A permanência de Elon Musk no governo do presidente Donald Trump foi tema de análise publicada pelo jornal britânico The Times, que destacou os efeitos da atuação do empresário na administração federal. A matéria, divulgada nesta semana, apresenta declarações de fontes próximas à Casa Branca e discute os interesses por trás da presença contínua do CEO da Tesla e da SpaceX no alto escalão.
A publicação ocorreu após Trump negar que Musk deixará o cargo de chefe do Departamento de Eficiência Governamental (DOGE). O presidente afirmou que espera contar com a permanência do empresário “pelo máximo de tempo possível”, embora reconheça que Musk administra diversas empresas e compromissos corporativos fora da estrutura estatal.
Segundo fontes ouvidas sob anonimato, a presença de Musk é considerada positiva por parte dos aliados republicanos, sobretudo por sua influência econômica e projeção pública, especialmente após sua participação como doador da campanha presidencial e usuário ativo da plataforma X, rede social de sua propriedade.
Outros integrantes do entorno político, entretanto, avaliam que a figura de Musk pode interferir na condução da agenda governamental, desviando a atenção de pautas centrais.

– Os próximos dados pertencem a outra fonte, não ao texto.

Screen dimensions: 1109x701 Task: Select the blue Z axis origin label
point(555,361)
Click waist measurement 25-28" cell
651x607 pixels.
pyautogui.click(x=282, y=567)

Um dos entrevistados declarou que, embora não haja pressão pública para sua saída, há um sentimento crescente entre membros do governo de que a prioridade deveria recair sobre temas institucionais, e não sobre os interesses empresariais do colaborador.
A reportagem também destaca que Trump utiliza a imagem de Musk como escudo político, permitindo que críticas à gestão sejam direcionadas ao empresário. A estratégia teria se intensificado em eventos públicos e coletivas, incluindo ocasiões em que Musk foi convidado a participar de anúncios oficiais na Casa Branca, como a compra simbólica de veículos da Tesla.
Além disso, recentes declarações de Musk sobre política comercial causaram desconforto entre defensores das tarifas protecionistas. O empresário declarou publicamente que defende “tarifa zero” no comércio entre Estados Unidos e Europa, posicionamento que contraria diretrizes econômicas da gestão Trump.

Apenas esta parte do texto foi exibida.